*** Opening Data in this exercise ***
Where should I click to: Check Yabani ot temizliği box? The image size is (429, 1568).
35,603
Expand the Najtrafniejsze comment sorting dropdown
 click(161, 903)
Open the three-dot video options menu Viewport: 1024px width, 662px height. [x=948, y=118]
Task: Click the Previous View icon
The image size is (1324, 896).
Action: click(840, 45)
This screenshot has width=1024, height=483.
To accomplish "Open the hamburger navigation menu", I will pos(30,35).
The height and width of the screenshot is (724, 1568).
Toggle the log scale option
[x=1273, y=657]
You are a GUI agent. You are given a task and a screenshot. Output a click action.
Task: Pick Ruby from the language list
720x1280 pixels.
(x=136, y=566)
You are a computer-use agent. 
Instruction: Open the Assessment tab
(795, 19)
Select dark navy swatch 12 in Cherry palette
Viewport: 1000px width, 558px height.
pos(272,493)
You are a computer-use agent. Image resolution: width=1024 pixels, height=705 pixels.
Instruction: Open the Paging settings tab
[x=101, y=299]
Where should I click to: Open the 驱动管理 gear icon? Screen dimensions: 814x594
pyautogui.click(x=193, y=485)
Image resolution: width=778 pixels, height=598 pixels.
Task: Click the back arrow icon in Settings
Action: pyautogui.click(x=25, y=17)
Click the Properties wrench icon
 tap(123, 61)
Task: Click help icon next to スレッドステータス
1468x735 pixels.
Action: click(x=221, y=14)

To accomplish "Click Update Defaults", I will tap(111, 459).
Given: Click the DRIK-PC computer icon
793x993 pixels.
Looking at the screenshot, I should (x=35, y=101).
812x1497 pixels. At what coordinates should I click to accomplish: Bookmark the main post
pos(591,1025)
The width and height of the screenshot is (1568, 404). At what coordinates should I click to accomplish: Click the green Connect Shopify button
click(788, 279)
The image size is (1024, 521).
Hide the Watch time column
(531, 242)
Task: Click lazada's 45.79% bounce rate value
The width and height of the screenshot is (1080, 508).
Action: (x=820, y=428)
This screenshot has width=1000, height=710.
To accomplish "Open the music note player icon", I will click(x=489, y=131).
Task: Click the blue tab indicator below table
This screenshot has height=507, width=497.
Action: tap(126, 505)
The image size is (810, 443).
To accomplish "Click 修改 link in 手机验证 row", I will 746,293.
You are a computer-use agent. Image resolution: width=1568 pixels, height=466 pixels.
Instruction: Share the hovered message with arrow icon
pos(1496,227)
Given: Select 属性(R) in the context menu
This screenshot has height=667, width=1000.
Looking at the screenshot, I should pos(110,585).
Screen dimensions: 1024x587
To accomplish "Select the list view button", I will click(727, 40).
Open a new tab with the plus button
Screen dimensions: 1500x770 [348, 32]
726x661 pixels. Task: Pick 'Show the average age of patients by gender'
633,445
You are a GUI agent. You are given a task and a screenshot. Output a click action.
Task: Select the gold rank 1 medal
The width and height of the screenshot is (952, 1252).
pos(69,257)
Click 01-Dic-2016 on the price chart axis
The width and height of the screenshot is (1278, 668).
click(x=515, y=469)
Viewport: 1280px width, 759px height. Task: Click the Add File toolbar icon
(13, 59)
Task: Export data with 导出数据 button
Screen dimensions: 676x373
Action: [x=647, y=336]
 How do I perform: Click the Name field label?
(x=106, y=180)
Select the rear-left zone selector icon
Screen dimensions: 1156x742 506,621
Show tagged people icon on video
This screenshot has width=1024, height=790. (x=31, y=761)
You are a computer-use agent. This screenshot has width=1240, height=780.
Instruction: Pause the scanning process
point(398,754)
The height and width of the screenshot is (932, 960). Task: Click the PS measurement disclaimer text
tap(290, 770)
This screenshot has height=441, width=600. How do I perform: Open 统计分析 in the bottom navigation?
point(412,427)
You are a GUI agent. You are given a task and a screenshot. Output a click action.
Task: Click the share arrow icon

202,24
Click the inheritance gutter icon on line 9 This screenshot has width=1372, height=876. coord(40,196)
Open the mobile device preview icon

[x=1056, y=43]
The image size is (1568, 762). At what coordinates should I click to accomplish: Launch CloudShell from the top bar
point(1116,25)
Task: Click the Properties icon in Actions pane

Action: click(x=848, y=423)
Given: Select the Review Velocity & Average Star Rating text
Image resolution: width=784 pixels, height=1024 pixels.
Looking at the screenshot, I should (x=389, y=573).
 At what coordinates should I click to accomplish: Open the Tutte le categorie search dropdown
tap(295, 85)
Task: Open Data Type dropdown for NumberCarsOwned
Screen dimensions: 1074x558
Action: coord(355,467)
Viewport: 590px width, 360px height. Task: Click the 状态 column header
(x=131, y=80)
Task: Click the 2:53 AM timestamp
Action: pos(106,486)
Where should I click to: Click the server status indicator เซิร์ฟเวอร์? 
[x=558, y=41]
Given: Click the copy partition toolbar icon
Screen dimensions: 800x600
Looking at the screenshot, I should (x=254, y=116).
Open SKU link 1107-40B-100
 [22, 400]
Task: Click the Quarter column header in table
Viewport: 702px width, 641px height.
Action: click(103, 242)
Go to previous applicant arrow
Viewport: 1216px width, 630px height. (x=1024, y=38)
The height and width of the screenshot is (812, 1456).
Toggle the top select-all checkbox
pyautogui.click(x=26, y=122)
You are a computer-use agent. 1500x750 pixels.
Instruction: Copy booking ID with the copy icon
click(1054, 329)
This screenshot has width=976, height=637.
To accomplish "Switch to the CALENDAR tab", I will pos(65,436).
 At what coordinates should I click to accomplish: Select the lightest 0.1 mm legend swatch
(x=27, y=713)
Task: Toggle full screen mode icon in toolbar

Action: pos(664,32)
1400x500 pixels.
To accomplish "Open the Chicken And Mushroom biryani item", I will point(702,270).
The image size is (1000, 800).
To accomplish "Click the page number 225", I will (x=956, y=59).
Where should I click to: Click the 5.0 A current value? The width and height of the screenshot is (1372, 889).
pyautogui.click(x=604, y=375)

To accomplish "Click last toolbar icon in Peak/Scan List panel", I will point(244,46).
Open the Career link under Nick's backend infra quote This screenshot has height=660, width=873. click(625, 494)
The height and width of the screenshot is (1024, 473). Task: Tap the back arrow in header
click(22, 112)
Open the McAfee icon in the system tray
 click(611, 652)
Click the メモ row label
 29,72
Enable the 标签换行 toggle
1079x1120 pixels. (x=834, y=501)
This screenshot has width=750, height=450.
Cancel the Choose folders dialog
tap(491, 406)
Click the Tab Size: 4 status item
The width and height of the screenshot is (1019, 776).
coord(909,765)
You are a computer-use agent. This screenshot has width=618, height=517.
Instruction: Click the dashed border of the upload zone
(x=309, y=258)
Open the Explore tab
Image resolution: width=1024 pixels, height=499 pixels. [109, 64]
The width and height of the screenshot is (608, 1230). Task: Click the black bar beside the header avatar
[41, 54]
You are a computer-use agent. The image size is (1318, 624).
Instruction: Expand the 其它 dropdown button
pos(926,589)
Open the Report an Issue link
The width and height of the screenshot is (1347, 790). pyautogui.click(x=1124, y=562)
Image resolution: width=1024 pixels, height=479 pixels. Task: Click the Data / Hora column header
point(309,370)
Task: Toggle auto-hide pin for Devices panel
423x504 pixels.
*** Closing Data in this exercise ***
> Work request
Your answer should hold every line of the entries that contains the string "item".

> Task solution
To accomplish "Open the Chicken And Mushroom biryani item", I will point(702,270).
Click the Tab Size: 4 status item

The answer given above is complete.